[How to complete this task] Restate word for word the lines of the records below, starting at the line that contains "The height and width of the screenshot is (768, 1024)." and ending at the line that contains "Given: Open the Dados ribbon tab", with both of those lines included and nothing else.

[Data to process]
BEGIN
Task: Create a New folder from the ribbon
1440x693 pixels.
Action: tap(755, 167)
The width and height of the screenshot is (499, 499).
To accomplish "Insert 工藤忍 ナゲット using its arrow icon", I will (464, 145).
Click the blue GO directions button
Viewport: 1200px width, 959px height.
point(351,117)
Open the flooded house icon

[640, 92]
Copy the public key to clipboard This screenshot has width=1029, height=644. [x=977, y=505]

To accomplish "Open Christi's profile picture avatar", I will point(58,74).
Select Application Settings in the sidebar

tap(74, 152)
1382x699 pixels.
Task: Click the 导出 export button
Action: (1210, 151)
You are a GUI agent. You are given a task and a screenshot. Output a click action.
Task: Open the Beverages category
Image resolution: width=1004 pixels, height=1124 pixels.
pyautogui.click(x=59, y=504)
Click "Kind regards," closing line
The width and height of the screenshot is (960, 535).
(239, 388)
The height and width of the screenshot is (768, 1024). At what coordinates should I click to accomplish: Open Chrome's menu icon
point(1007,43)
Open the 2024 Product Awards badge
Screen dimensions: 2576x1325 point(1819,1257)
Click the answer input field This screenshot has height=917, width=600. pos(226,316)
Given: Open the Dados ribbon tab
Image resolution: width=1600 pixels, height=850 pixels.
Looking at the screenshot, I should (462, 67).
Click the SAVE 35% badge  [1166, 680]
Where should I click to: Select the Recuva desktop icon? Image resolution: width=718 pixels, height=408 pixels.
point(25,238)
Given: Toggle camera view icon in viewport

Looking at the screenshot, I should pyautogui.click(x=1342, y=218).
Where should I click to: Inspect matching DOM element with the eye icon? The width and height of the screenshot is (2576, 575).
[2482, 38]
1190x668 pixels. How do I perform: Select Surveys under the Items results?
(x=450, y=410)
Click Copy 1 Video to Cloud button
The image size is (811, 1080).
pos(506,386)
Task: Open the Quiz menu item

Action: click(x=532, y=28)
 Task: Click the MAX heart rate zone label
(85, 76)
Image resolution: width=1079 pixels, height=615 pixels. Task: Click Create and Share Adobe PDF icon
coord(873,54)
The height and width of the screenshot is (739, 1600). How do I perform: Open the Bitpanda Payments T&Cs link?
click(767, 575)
END
[Task response]
The height and width of the screenshot is (768, 1024). At what coordinates should I click to accomplish: Open Chrome's menu icon
point(1007,43)
Open the 2024 Product Awards badge
Screen dimensions: 2576x1325 point(1819,1257)
Click the answer input field This screenshot has height=917, width=600. pos(226,316)
Given: Open the Dados ribbon tab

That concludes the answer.